Quase seis anos após a assinatura do acordo de paz entre a guerrilha das FARC e o estado, a implementação é inferior a 10%. Há também um grave problema de subfinanciamento do acordo. Notícias recentes do novo governo relataram que houve uma grave apropriação indevida de fundos de paz sob o governo Duque, destinados por um período de dez anos e em quatro anos desviados para outros usos.
A eleição do presidente esquerdista Gustavo Petro em 2022 enche o país de esperança por mudanças estruturais que abrem caminho para uma paz sustentável. Uma distribuição mais justa de recursos é essencial para isso, assim como a proteção dos direitos humanos e do meio ambiente, e um afastamento do neoliberalismo e suas distorções sociais. Sob a lei da “paz total”, o governo Petro quer restabelecer contato com todos os atores armados que ainda estão ativos e conduzir negociações de paz com eles.

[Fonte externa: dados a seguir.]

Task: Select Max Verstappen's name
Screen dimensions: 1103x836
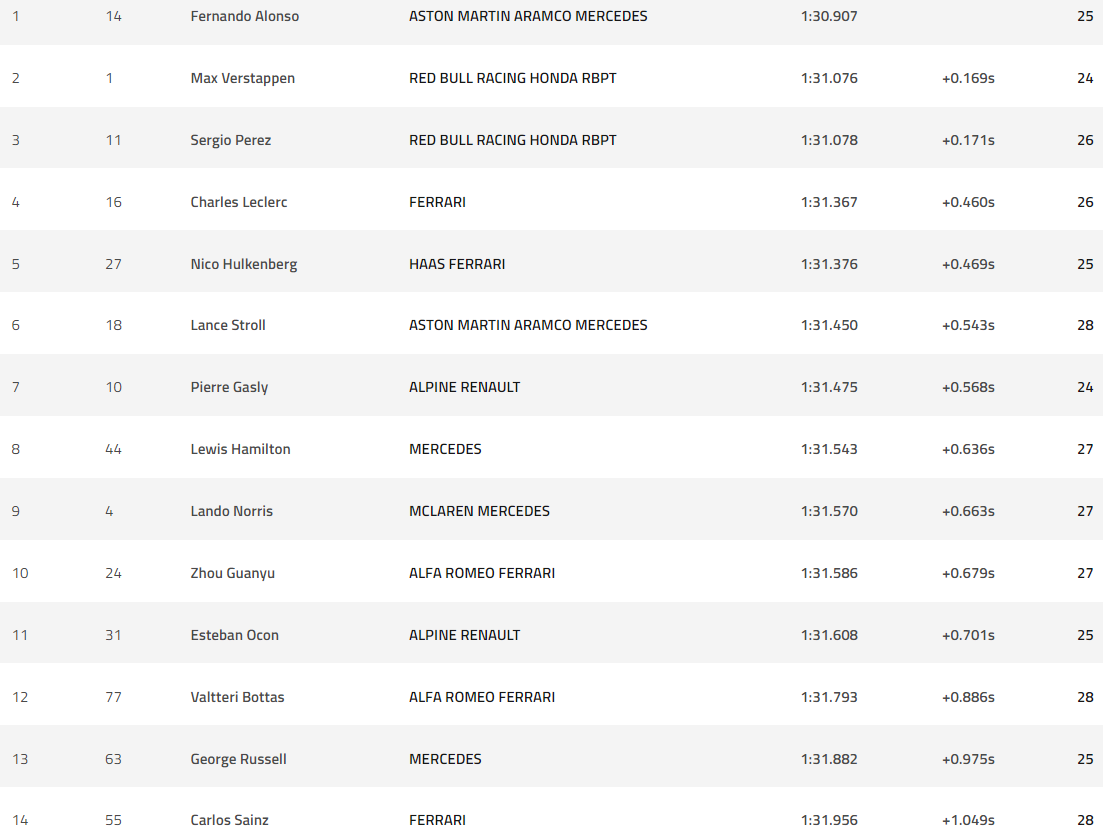Action: (243, 78)
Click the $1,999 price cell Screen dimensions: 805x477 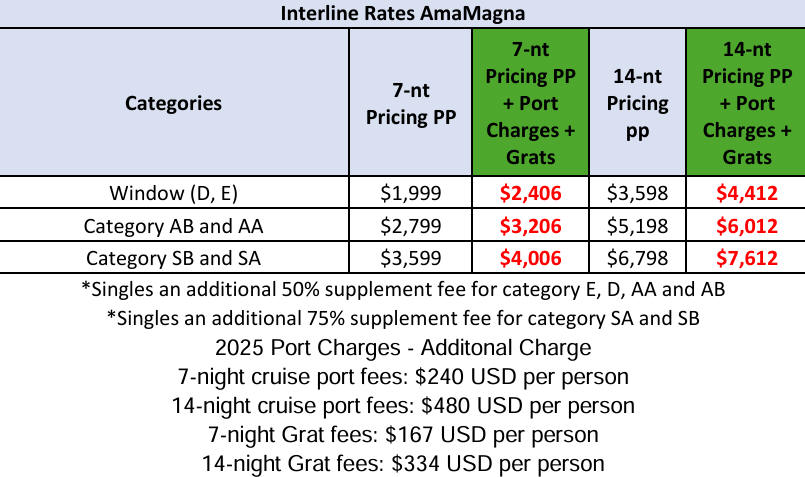tap(411, 193)
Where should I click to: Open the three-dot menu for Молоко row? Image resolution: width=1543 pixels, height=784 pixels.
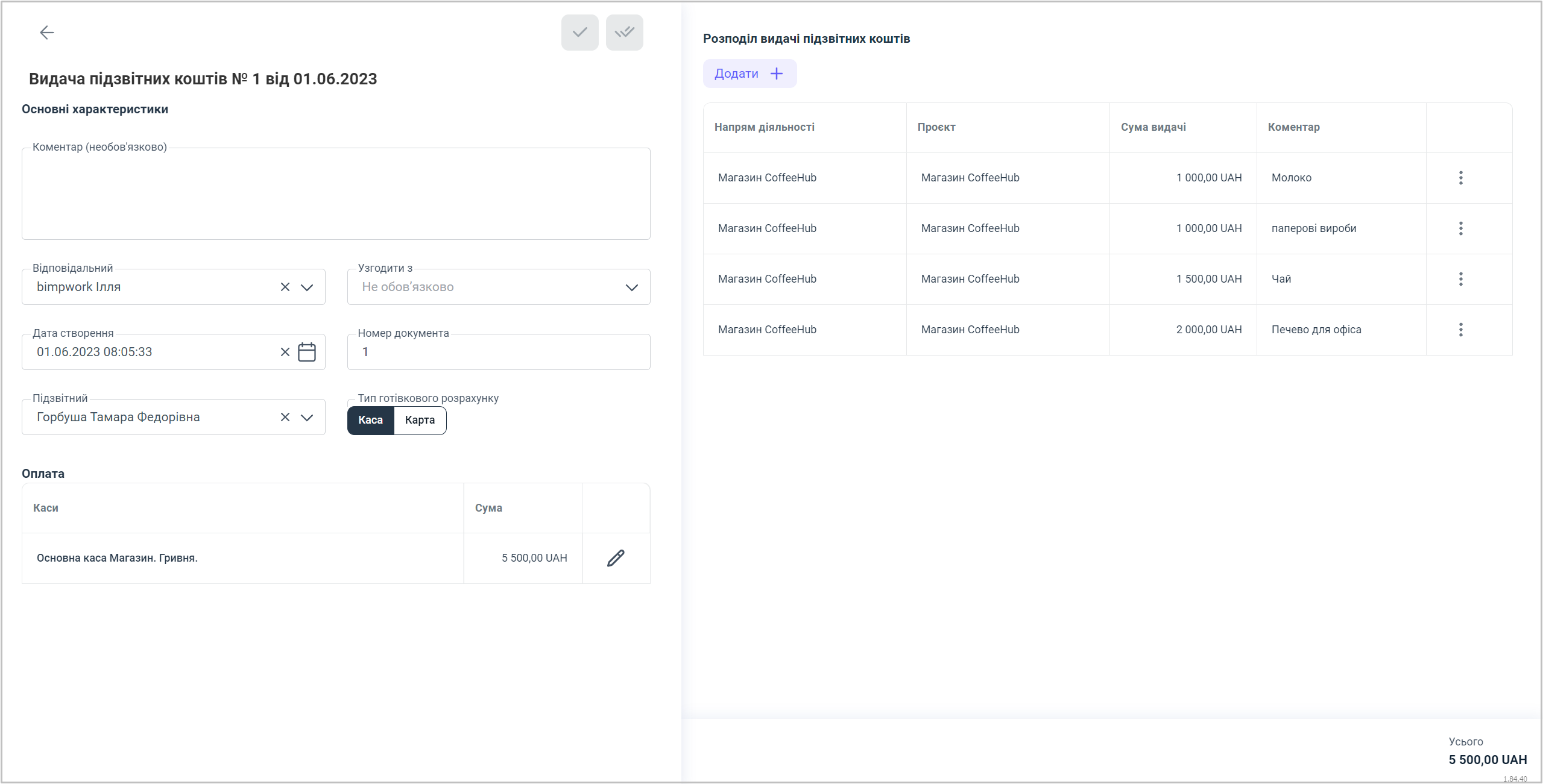point(1460,178)
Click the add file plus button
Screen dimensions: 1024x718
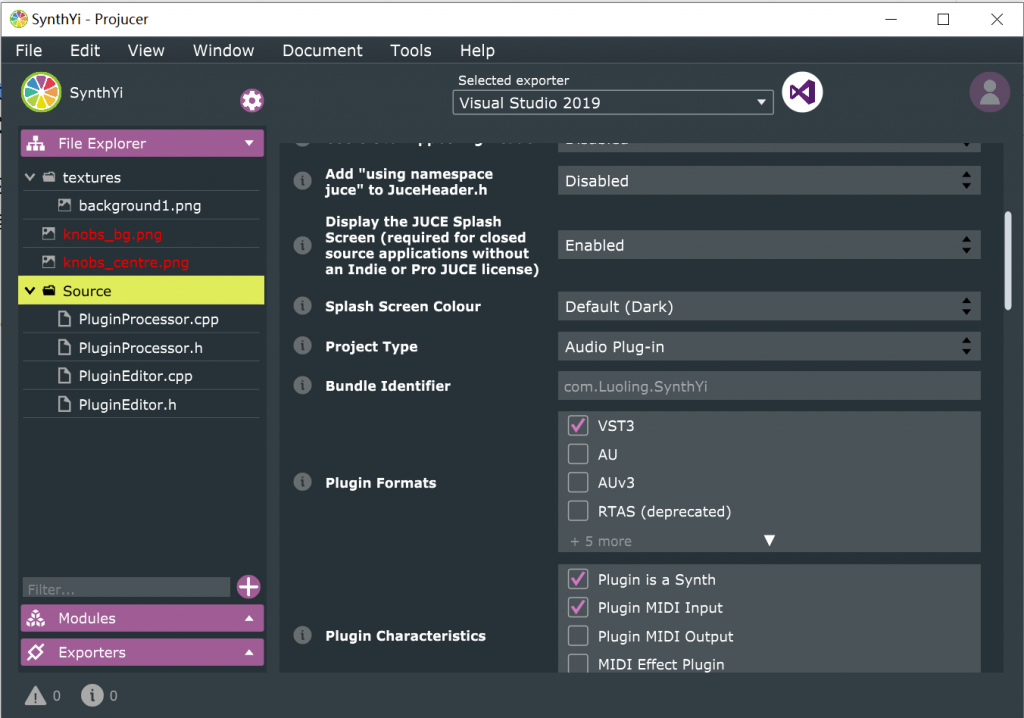pyautogui.click(x=249, y=587)
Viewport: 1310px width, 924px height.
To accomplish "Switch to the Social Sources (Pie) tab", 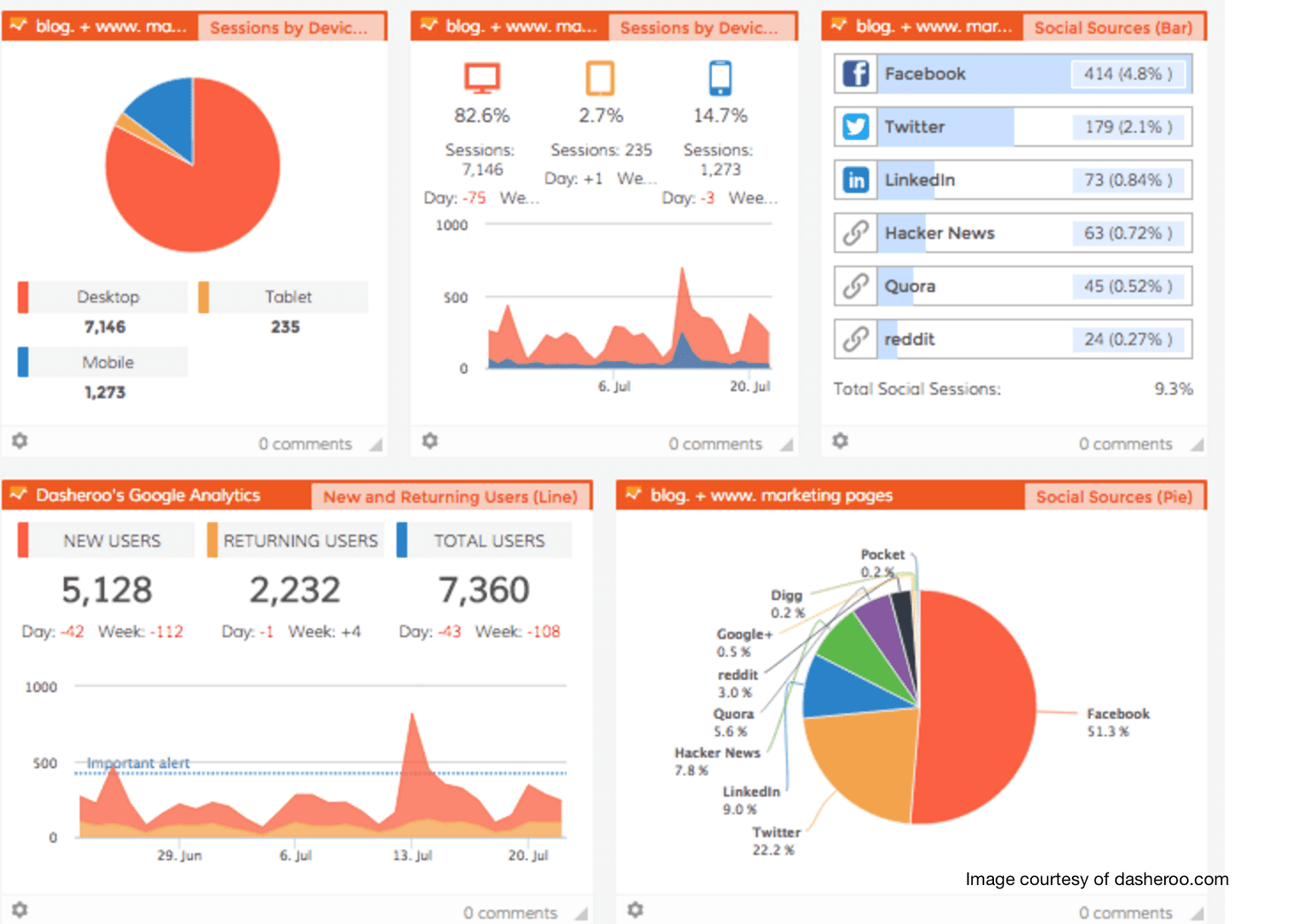I will (x=1114, y=496).
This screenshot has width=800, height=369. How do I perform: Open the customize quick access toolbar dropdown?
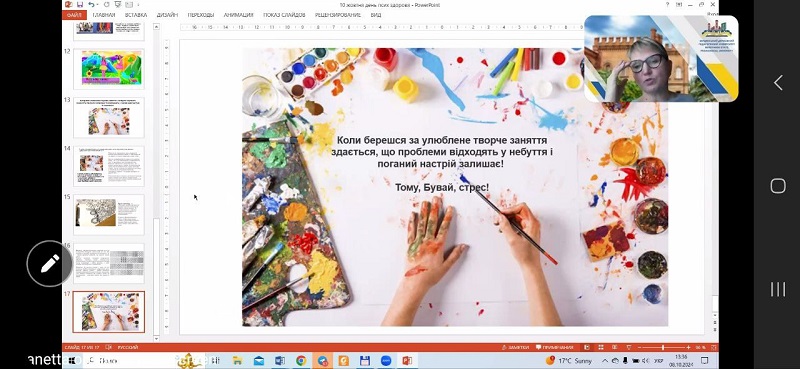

A lei foi aprovada nos primeiros cem dias do novo governo, assim como a reforma tributária. A implementação do acordo de paz tem a mais alta prioridade e será acelerada.
No primeiro ano do governo de Gustavo Petro e Francia Márquez, foram propostas grandes reformas nas pensões, empregos, impostos e saúde. A mídia de massa, os grandes fundos de pensão privados, os provedores privados de saúde (EPS) e as grandes corporações criaram uma narrativa de medo e rejeição dessas reformas radicais. A oposição, liderada pelos partidários de Álvaro Uribe e apoiada pelas grandes potências econômicas, pede a derrubada do governo eleito democraticamente. Gustavo Petro descreveu isso como um “golpe brando”. Em 7 de junho de 2023, mobilizações de massa foram convocadas em todo o país para defender as reformas propostas, exigir sua aprovação no Congresso e se opor à manipulação e à desinformação da mídia. Houve uma mobilização massiva em todo o país para apoiar explicitamente as reformas. //Marchas 7 de Junio, Public Domain, via Radio Nacional de Colombia.
Ao longo de um ano de governo, a Colômbia também promoveu uma intensa agenda internacional, construindo relações de cooperação com países africanos, Espanha, Portugal e vários países latino-americanos. A Colômbia voltou a ser membro oficial da União Sul-Americana UNASUL e está intensamente envolvida na agenda de integração regional.//Lula da Silva y Gustavo Petro, Public Domain, via Presidencia de Colombia.